--- Exercise data Enclosed Below ---
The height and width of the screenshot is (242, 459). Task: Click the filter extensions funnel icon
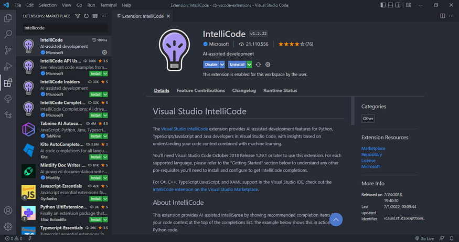(x=78, y=16)
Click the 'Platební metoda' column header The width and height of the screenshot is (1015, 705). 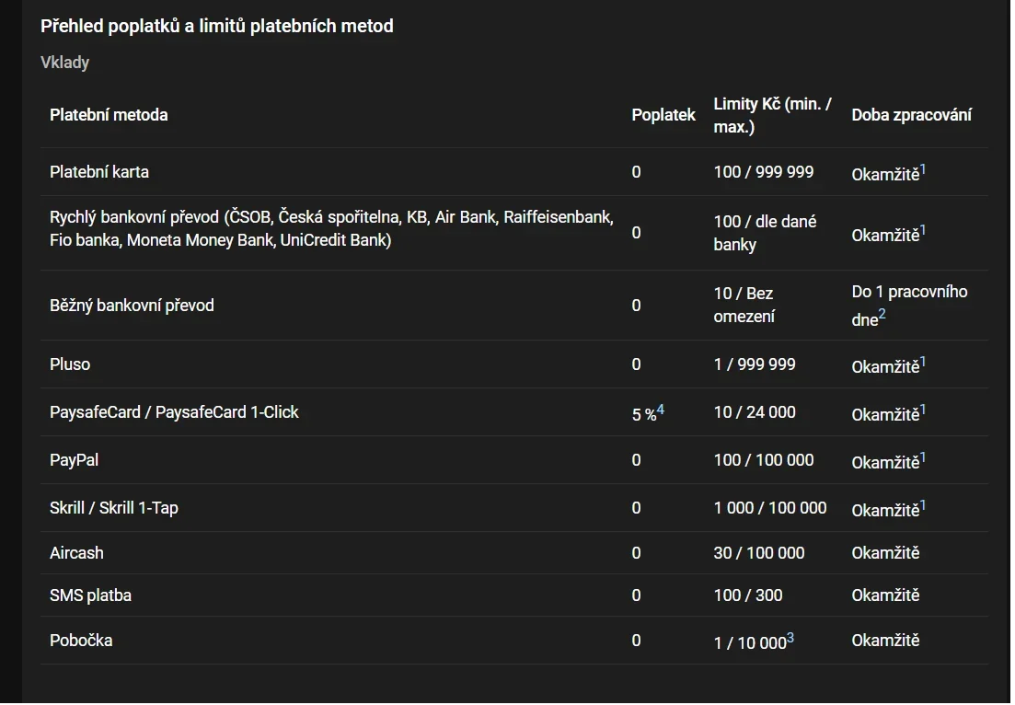pos(109,115)
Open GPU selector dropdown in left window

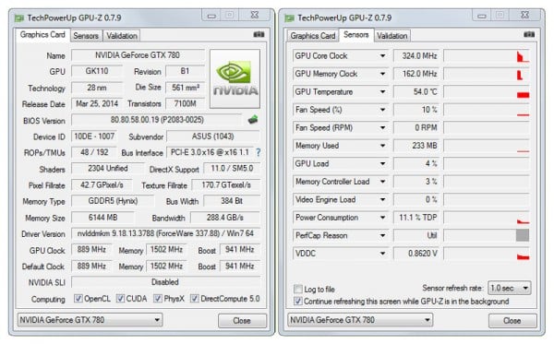[x=90, y=320]
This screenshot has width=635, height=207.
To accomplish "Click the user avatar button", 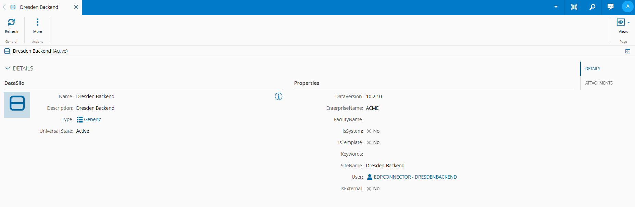I will [627, 7].
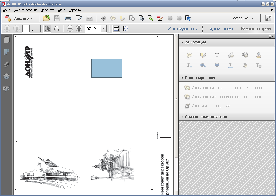Screen dimensions: 276x196
Task: Open the Просмотр menu
Action: click(47, 10)
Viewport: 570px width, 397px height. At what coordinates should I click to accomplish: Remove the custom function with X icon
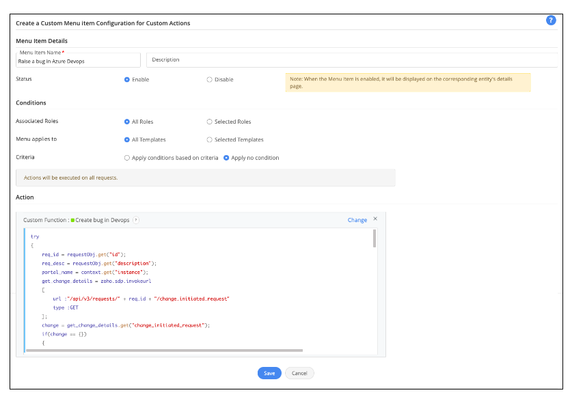click(x=375, y=219)

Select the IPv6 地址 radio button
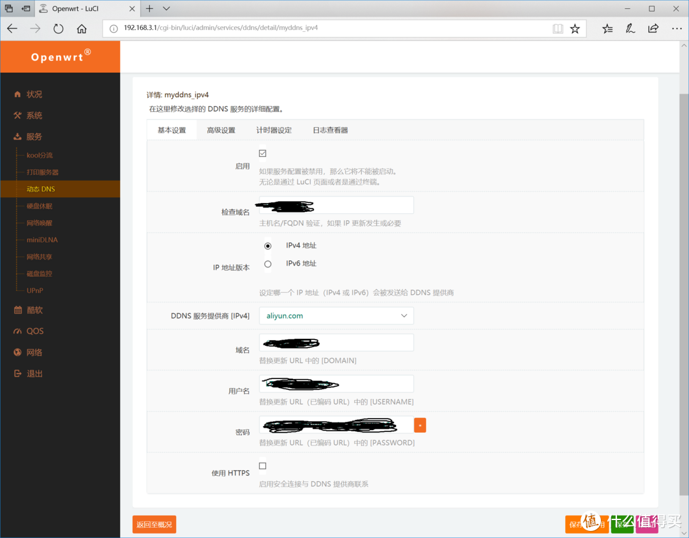pyautogui.click(x=267, y=263)
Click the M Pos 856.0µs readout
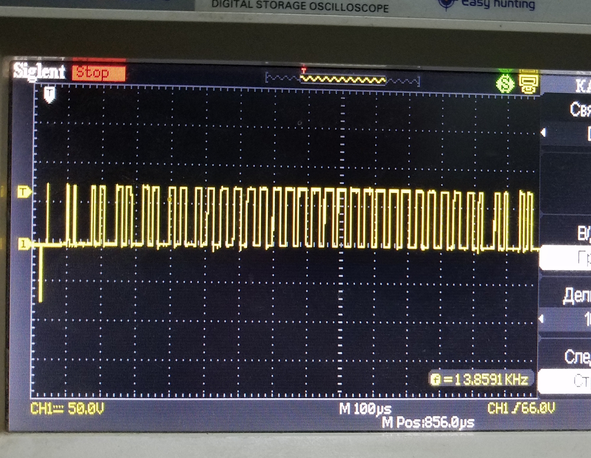This screenshot has height=458, width=591. [x=428, y=422]
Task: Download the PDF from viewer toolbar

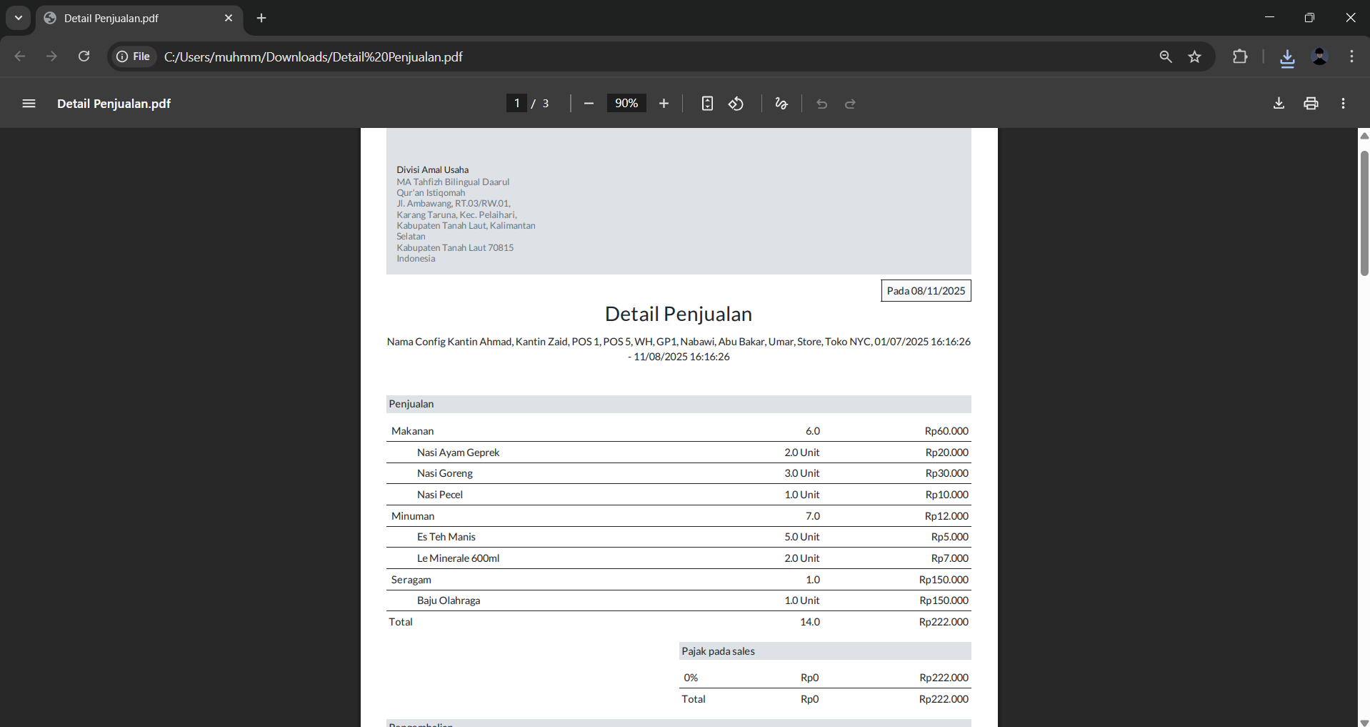Action: coord(1279,104)
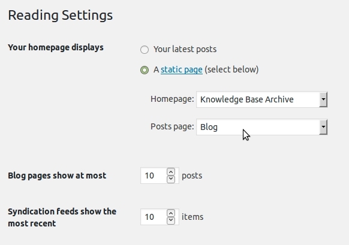Click the '(select below)' label text

(x=231, y=69)
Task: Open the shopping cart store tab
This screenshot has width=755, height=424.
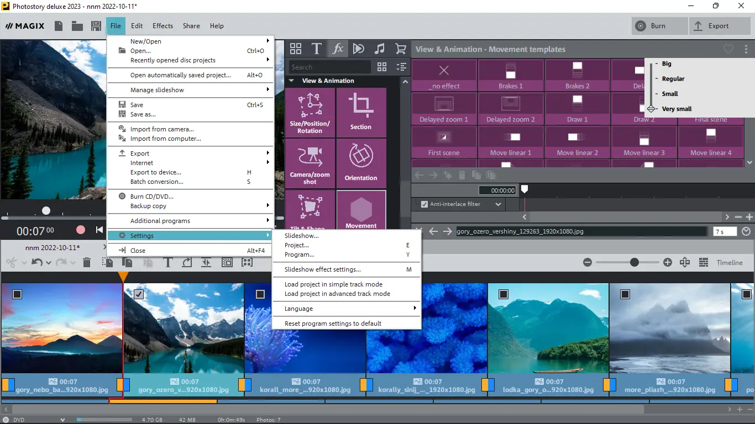Action: (x=401, y=49)
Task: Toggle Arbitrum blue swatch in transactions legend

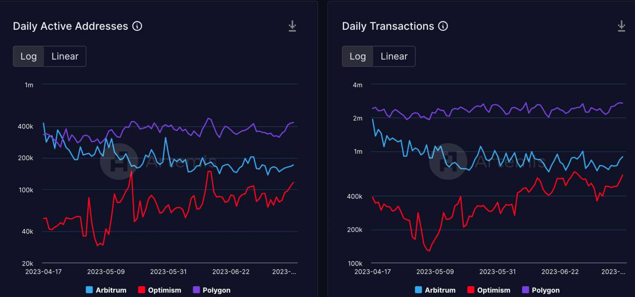Action: click(418, 290)
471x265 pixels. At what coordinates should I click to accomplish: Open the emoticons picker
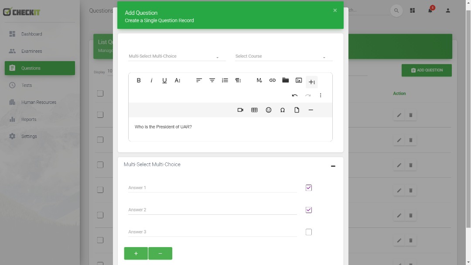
--- End of Enclosed Exercise data ---
What you have to do:
Your answer must be the lines from the one containing "Task: Toggle Arbitrum" through the last line of the listing above, restated word for word, with no pictures.

Answer to the exercise:
Task: Toggle Arbitrum blue swatch in transactions legend

Action: click(418, 290)
471x265 pixels. At what coordinates should I click to accomplish: Open the emoticons picker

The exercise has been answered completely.